▶ _DOCUMENT EXCERPT_
Abstract

Political Theology: Demystifying the Universal digs deep into the mythologies of Western rationalism in order to show not only the theological roots of our supposedly secular, modern world—to some extent we already knew about that—but also the degree to which that origin has an unexpected resilience, an ongoing and specific role to play in the “post-theological” infrastructures that are built upon it. This book brilliantly shows how the domination, not just of Christian but more specifically of occidental Christian beliefs (i.e., Catholic and Protestant), affects both its own subjects as well as subjects of other theological faiths not of a Western Christian origin. Although their analysis implicitly encompasses every religious tradition, Diamantides and Schütz focus on the Eastern Christian churches, Judaism, and Islam and show how all of these traditions are forced to adapt their own demonstrations of faith to the form of the universal proclaimed by occidental Christianity.

▶ _DATA SEGMENT_

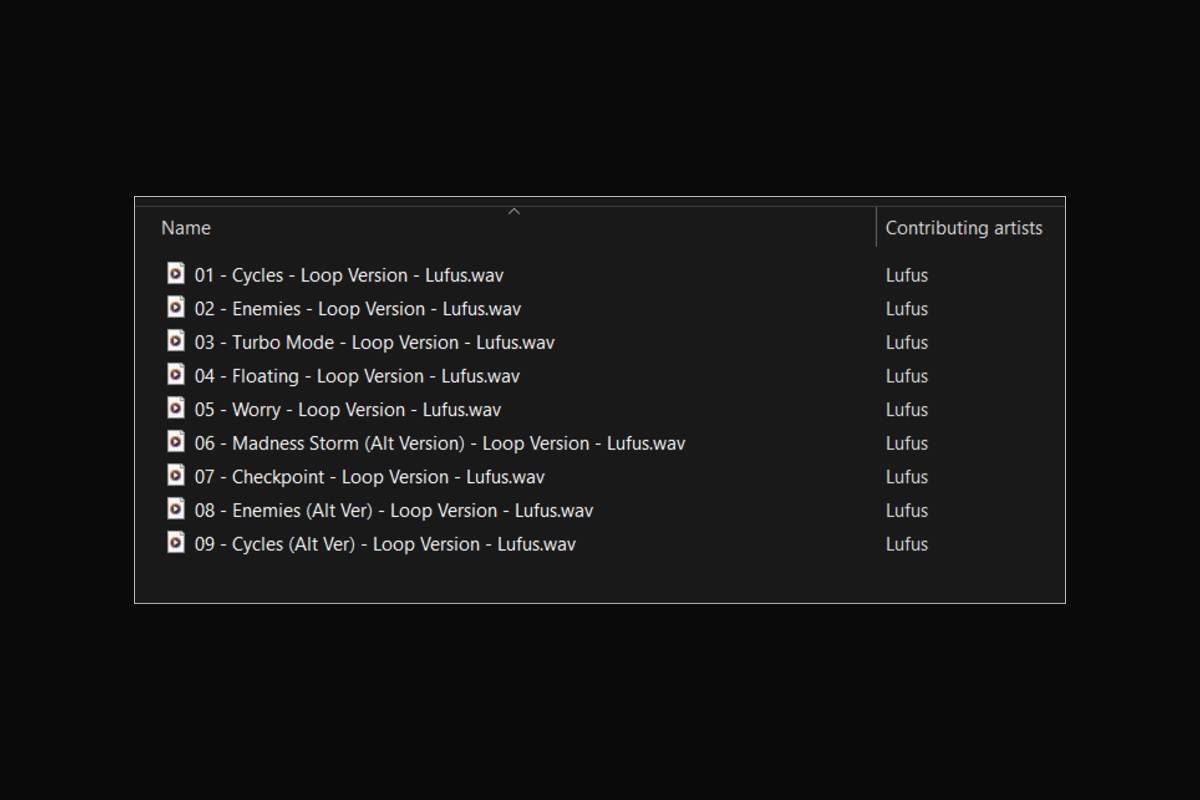Click the column divider left of Contributing artists
This screenshot has width=1200, height=800.
pos(876,228)
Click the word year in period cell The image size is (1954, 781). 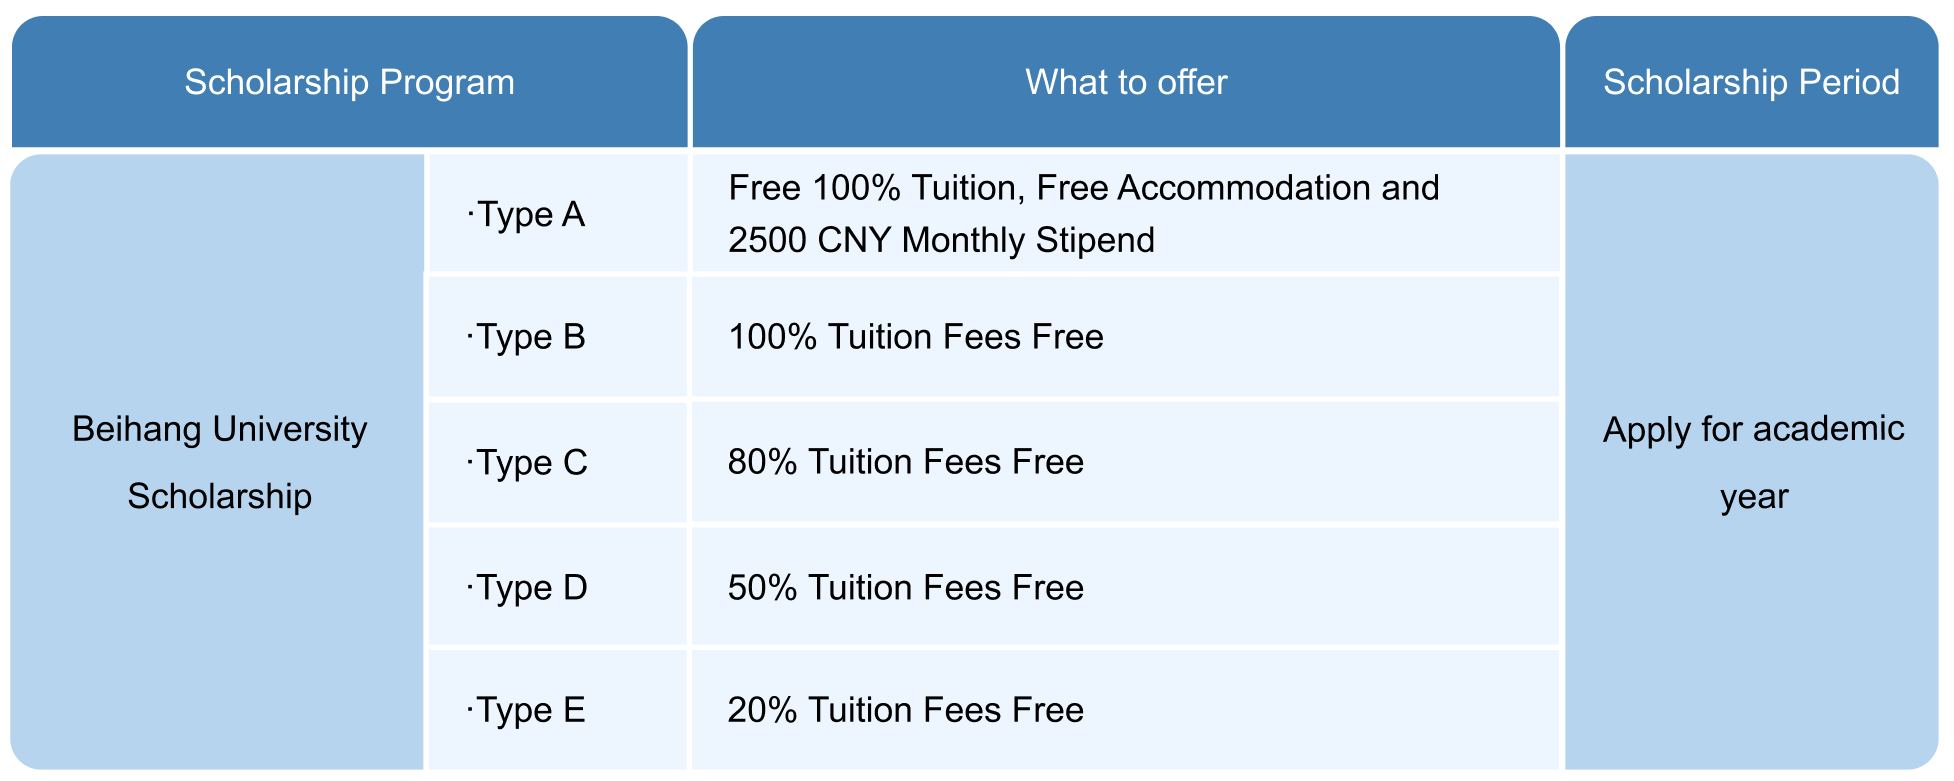(x=1754, y=496)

▶ _WHAT TO WORK ON_
1. List the religious traditions that the political theology abstract says Diamantides and Schütz focus on.
2. Extend the abstract on political theology, starting after its final sentence.

▶ _ANSWERS_
1.
Eastern Christian churches
Judaism
Islam

2.
For Diamantides and Schütz, this forced adaptation explains two seemingly contradictory but actually related phenomena. On the one hand, diverse religious traditions are aligned through a broad and globalizing—and violent—secularism. On the other hand, specific aspects of the particular theological heritage of individual political actors, states, or places are intensified. Because Diamantides and Schütz do not draw a bright line between theology and politics—quite the contrary, the book is dedicated precisely to erasing such a line—they do not need to reconcile what otherwise might seem to be contradictory patterns. Instead they show how subjugation to the universal of occidental Christianity does not mean uniformity. According to Diamantides and Schütz, this universal is actually composed of multiple forms. Hence, disparate but related responses to the requirements and strictures of the occidental Christian model do not undermine but rather reiterate it.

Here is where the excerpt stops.